03-21

Published on 2021-03-21 22:16

Website and Servers

Category Website and Servers

2 tags

Tags nginx Gopher

ToC

Changelog
What's Gopher
Why Nginx?
Let Nginx support Gopher
nginx Patch and Usage
Generating Gophermaps
Final Results

Setting up Gopher Site with Nginx

Changelog

2021-03-24: Improve post-processing, add scripts for parsing links and images.
2021-03-21: Initial version.

What's Gopher

Gopher is a protocol born in the early ages of the Internet. It was invented at the University of Minnesota in 1991, with a purpose similar to HTTP today.
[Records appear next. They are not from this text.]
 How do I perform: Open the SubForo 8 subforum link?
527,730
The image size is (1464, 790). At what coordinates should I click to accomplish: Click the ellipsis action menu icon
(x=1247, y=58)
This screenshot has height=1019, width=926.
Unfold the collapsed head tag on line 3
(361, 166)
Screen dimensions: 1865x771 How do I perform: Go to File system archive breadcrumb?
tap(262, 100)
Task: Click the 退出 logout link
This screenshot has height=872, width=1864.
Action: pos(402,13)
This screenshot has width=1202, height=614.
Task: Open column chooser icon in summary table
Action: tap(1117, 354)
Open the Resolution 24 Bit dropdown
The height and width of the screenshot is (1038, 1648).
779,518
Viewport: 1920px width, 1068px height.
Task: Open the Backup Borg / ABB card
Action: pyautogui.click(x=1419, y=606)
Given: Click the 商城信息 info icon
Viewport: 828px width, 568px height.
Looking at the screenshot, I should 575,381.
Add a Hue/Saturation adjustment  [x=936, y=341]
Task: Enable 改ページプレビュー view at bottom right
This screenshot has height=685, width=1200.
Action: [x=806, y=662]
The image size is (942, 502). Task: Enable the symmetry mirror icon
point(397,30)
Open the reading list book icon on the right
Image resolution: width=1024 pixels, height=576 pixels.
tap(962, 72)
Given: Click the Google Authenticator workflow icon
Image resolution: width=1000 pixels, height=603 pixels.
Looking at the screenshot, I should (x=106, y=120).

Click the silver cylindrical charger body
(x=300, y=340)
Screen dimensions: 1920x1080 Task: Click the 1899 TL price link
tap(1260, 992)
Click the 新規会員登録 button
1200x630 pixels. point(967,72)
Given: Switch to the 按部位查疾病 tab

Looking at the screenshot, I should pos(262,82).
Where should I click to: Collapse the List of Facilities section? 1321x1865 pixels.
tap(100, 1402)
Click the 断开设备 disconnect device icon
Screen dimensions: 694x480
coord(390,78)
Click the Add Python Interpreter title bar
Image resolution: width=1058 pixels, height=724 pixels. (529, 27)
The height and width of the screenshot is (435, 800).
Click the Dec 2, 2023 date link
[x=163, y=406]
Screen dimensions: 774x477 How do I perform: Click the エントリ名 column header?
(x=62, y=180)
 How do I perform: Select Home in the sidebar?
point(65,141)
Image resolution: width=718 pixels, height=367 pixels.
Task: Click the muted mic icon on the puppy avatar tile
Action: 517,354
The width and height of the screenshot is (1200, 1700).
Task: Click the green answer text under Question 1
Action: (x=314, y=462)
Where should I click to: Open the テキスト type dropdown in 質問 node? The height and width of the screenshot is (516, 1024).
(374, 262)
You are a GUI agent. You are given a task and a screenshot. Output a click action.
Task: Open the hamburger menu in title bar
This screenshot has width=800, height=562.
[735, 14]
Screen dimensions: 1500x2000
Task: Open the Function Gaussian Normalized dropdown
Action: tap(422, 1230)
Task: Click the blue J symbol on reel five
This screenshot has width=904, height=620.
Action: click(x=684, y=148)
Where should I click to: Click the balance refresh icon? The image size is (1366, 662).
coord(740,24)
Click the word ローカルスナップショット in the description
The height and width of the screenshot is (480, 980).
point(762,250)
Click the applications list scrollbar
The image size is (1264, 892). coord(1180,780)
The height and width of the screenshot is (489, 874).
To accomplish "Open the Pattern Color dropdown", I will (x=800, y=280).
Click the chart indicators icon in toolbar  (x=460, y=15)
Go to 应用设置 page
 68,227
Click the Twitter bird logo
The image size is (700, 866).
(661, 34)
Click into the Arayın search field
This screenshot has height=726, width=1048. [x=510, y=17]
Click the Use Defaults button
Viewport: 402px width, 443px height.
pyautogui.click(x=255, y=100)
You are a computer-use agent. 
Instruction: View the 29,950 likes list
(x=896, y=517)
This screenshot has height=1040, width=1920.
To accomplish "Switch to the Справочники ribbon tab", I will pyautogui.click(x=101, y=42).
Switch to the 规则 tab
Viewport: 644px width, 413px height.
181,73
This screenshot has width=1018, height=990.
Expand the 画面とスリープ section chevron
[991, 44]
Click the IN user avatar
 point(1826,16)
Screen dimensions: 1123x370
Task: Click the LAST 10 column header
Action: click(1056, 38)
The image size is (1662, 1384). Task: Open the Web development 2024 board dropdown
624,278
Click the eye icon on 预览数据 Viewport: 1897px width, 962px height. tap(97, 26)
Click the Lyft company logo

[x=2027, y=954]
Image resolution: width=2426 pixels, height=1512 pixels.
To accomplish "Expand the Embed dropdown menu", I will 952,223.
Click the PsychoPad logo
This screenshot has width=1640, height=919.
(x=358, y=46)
The protocol itself is extremely simple:

Client connects to TCP port 70 of the server, and send one line of URL ending with CRLF, e.g. some_dir/hello.txt
Server sends data of the requested file and closes the connection.
And we're done.

The server could be returning a text file, a picture, a binary file, or a Gopher list file called Gophermap with special formatting. Each line of the file is composed of the following fields:

A character representing the type of this line, may it be text (i), a link to a text file (0), a link to another Gophermap (1), a picture (I), or a binary (9). Of course, there are other types meant for protocols no longer used today. See RFC1436 Section 3.8 for more details.
A message line to be shown for this line, e.g., Hello World.
A TAB character.
Target path of the link, e.g., /some_dir/hello.txt.
A TAB character.
Target hostname of the link, e.g., gopher.lantian.pub.
A TAB character.
Target port of the link, usually 70.
CR+LF as line ending.

At the end of the Gophermap there is a single period on its own line, marking the end of the map.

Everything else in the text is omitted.